What the task asks => Give the text lines of the rows below as a numbered list, leaving out blank lines and the pictures.

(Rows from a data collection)
• • • •

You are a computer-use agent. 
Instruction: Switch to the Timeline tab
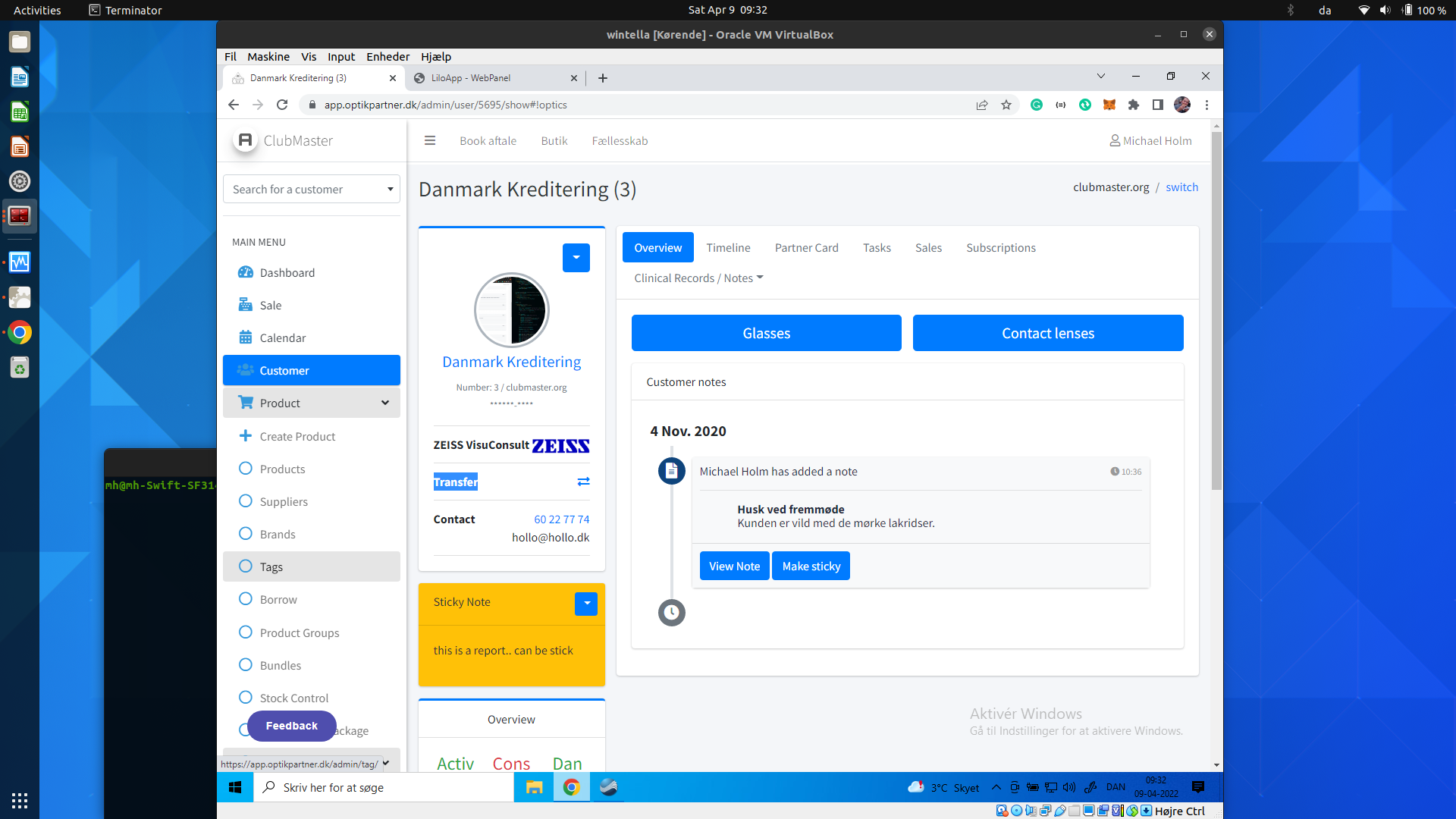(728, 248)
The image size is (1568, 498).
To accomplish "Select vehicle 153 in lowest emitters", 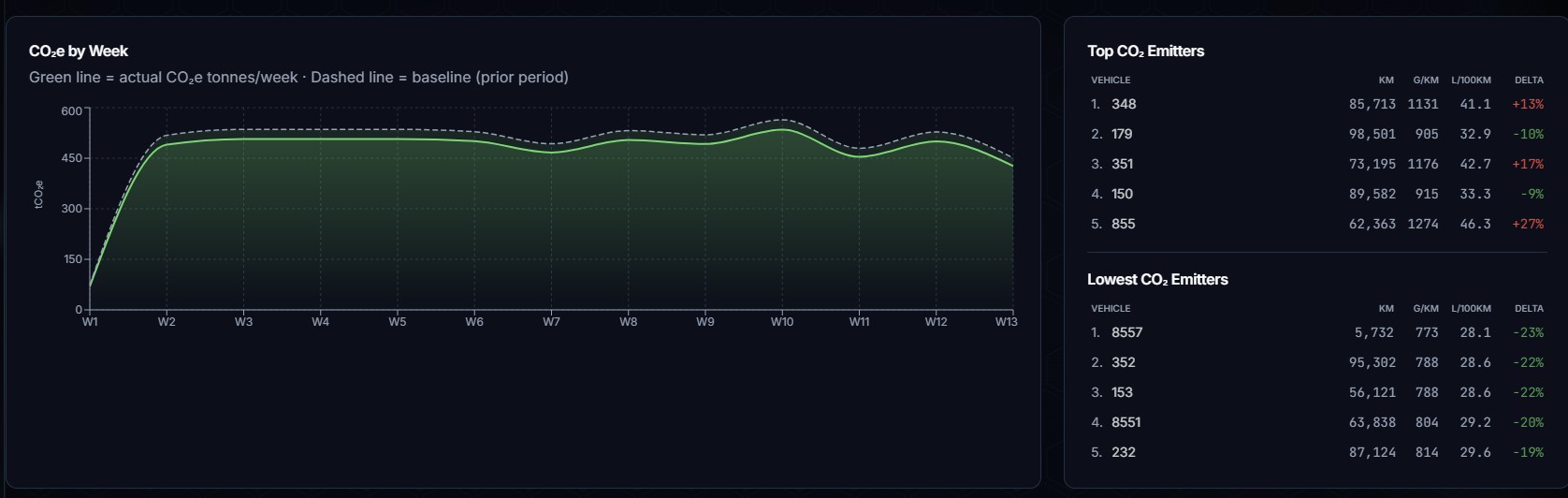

• • • •

The output =>
1. You are a computer-use agent. 
2. Instruction: Switch to the Timeline tab
3. (728, 248)
4. The image size is (1568, 498).
5. To accomplish "Select vehicle 153 in lowest emitters", 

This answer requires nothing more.